LE MONDE | 26.01.01 | 15h30

L'AVOCAT Nejib Hosni, quarante-six ans, a été condamné, mardi 23  janvier, à une nouvelle peine de quinze jours de prison ferme pour avoir contrevenu à une «  interdiction de plaider  » en assurant la défense, enseptembre 2000  , d'un habitant du sud tunisien, chômeur forcé et sympathisant islamiste, Ali Sgraier. Celui-ci, un mois plus tôt, avait proposé à la vente deux de ses sept enfants au marché aux bestiaux de Douz pour tenter d'attirer l'attention sur sa situation désespérée.

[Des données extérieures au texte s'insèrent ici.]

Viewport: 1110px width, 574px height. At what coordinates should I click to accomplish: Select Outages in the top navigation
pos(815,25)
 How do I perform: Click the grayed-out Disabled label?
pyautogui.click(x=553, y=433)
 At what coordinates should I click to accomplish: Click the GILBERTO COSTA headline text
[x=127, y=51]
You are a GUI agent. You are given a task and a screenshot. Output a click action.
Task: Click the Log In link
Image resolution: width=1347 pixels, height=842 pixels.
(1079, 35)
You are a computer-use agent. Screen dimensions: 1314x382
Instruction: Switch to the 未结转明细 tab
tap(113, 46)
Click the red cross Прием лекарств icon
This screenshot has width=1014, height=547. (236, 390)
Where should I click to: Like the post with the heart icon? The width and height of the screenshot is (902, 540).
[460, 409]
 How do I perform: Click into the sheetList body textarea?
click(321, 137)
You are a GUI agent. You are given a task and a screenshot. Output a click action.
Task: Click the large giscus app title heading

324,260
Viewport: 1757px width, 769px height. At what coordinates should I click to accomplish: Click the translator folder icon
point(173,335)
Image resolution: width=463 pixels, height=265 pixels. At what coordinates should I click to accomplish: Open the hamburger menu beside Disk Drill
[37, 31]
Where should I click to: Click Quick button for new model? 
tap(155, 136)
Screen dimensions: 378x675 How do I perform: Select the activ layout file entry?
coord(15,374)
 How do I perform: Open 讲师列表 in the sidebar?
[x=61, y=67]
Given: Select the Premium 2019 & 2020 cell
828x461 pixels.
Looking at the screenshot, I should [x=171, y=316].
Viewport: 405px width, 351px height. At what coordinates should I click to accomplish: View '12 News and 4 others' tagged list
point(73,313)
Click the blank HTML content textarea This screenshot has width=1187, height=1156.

Fin décembre, Nejib Hosni avait déjà été condamné à quinze jours de prison après avoir plaidé en faveur d'un groupe de prisonniers en grève de la faim à Tunis. Au terme de cette peine, l'avocat était resté en détention à la prison du Kef, les autorités tunisiennes ayant décidé, le 5  janvier, de lever la mesure de liberté conditionnelle dont il avait bénéficié il y a quatre ans. En décembre 1996, Hosni était sorti de prison après deux ans et demi passés sous les verrous, en vertu d'une condamnation à huit années de détention, pour une affaire de droit commun. Une accusation «  montée de toutes pièces  », selon son entourage et ses confrères, et qui lui avait valu d'être considéré comme prisonnier d'opinion par Amnesty International.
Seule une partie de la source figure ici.